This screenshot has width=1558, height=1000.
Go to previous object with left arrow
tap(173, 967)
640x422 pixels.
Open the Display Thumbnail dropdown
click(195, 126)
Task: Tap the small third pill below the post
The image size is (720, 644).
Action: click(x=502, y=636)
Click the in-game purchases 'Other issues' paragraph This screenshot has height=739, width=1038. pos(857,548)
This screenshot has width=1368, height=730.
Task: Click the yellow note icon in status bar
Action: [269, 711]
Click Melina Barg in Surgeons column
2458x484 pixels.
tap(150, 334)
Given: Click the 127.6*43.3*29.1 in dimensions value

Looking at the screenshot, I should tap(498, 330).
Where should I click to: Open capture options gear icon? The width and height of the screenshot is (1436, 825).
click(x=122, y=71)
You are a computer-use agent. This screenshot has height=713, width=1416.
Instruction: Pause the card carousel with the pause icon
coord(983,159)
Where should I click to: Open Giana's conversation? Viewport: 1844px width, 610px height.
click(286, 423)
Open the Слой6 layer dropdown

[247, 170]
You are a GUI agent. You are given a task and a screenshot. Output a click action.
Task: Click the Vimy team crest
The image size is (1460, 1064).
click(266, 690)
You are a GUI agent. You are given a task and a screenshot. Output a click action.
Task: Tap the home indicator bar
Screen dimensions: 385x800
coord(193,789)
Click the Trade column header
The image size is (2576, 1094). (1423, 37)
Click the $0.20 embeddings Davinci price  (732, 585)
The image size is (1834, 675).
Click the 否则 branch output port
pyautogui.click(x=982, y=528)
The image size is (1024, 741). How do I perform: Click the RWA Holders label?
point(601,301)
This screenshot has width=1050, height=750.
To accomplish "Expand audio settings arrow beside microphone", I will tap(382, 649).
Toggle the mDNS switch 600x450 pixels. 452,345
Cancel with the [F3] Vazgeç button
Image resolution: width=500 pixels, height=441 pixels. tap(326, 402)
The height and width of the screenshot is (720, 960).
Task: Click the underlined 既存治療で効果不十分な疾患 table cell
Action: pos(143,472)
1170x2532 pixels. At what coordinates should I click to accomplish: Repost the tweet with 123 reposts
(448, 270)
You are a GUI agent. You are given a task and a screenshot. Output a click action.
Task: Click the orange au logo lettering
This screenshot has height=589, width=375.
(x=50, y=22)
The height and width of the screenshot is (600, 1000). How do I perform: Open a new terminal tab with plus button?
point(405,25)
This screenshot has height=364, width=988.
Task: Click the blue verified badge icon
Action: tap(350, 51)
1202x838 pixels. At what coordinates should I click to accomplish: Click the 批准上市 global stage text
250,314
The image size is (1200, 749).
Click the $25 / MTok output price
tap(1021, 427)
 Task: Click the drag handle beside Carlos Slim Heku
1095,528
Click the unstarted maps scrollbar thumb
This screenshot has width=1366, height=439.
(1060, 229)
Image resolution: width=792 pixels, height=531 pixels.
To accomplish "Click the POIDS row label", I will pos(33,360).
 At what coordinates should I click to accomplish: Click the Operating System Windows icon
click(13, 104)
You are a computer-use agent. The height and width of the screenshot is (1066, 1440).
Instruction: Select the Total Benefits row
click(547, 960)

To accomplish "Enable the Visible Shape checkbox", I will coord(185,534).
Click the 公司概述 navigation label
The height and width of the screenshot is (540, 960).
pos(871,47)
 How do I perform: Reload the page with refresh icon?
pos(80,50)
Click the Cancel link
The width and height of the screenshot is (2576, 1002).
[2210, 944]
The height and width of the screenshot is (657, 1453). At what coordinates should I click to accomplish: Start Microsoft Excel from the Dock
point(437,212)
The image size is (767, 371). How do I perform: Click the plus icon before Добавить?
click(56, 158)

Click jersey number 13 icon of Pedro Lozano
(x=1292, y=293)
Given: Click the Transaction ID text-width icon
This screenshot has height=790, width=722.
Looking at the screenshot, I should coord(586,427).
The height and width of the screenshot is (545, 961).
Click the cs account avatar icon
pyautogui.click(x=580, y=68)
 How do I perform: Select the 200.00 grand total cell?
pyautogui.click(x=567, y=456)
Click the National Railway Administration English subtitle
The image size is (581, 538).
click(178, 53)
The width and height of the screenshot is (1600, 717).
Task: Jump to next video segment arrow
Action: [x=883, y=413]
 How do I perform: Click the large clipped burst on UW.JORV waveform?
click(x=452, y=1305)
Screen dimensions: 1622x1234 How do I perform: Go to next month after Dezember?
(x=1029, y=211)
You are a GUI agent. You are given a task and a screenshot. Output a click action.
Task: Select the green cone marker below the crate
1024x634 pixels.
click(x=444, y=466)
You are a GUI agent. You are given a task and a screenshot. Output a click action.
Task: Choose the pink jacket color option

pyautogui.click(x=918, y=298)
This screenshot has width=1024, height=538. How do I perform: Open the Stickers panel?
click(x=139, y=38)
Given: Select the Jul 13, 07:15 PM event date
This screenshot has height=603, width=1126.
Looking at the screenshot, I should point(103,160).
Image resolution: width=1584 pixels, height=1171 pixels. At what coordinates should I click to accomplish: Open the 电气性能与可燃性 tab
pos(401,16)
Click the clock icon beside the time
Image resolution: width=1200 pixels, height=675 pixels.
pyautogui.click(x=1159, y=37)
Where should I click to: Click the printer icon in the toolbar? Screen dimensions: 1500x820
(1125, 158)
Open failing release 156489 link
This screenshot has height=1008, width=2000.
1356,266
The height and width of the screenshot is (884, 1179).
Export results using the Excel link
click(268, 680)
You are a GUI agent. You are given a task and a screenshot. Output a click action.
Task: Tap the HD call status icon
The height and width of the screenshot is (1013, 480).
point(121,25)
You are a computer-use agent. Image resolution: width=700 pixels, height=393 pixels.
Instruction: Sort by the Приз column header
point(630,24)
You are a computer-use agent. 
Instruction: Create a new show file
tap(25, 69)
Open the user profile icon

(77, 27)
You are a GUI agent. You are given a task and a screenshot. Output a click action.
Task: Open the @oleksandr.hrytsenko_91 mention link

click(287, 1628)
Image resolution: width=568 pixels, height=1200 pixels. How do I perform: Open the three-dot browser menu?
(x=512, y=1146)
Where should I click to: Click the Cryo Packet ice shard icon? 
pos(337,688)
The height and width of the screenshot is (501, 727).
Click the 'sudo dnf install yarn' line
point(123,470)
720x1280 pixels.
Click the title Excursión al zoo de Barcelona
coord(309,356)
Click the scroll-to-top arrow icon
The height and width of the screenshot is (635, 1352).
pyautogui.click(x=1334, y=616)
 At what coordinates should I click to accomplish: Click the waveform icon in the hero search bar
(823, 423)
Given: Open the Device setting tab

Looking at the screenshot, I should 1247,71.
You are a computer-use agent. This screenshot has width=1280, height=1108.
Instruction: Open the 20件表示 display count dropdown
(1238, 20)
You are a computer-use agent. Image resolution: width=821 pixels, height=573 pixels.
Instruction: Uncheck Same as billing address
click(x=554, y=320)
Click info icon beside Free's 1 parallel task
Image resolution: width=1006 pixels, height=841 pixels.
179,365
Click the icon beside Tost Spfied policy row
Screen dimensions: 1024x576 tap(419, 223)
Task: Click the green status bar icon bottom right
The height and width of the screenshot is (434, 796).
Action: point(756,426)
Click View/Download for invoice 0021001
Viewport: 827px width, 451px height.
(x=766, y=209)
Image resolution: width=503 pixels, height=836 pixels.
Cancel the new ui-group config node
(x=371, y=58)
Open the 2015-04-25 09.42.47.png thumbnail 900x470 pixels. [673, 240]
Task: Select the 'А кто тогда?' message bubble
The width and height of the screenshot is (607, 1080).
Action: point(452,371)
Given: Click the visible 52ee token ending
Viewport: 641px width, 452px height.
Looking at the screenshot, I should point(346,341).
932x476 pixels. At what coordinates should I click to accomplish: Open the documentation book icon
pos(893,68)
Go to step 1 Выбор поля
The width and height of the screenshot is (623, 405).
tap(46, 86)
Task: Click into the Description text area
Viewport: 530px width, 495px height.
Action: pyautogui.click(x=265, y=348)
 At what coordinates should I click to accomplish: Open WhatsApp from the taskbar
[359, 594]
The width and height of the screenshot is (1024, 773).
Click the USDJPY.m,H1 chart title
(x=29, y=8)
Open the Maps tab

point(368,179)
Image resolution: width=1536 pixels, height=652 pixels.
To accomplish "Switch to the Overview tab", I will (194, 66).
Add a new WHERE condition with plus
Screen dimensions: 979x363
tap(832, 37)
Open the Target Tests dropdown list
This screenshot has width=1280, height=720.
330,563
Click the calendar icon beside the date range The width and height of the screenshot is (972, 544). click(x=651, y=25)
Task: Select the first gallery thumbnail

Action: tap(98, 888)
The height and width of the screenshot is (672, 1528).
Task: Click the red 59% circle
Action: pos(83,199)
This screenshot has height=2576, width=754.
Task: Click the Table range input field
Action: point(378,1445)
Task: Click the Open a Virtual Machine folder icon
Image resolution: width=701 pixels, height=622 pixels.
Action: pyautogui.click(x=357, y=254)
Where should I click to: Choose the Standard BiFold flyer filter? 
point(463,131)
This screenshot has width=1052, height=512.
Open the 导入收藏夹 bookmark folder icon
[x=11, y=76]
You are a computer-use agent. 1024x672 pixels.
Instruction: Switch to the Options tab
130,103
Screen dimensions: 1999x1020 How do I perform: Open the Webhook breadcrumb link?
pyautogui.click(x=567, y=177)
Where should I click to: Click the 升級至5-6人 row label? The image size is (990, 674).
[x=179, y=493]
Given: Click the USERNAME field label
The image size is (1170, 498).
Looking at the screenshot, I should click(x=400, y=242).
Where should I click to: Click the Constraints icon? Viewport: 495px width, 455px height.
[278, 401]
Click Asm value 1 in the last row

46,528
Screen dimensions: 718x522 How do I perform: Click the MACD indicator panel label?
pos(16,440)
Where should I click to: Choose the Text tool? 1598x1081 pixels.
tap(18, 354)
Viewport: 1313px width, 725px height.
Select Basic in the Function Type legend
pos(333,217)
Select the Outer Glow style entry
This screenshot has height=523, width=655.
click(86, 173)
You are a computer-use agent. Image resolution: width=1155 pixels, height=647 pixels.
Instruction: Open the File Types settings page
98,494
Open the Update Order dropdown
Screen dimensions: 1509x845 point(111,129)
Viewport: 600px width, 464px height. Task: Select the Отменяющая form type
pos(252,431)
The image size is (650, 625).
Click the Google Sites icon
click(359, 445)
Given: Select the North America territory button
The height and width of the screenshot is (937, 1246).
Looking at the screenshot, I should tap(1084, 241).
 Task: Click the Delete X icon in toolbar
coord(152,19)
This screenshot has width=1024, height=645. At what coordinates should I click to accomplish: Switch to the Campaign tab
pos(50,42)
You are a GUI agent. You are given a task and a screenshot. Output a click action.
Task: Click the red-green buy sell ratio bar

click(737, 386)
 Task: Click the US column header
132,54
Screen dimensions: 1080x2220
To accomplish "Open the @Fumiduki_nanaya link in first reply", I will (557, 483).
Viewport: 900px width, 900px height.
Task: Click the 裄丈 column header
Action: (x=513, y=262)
+-------+
Work to complete >> What lines above mention "below"? Copy each one.

Written answer >>
Task: Tap the small third pill below the post
Task: Select the green cone marker below the crate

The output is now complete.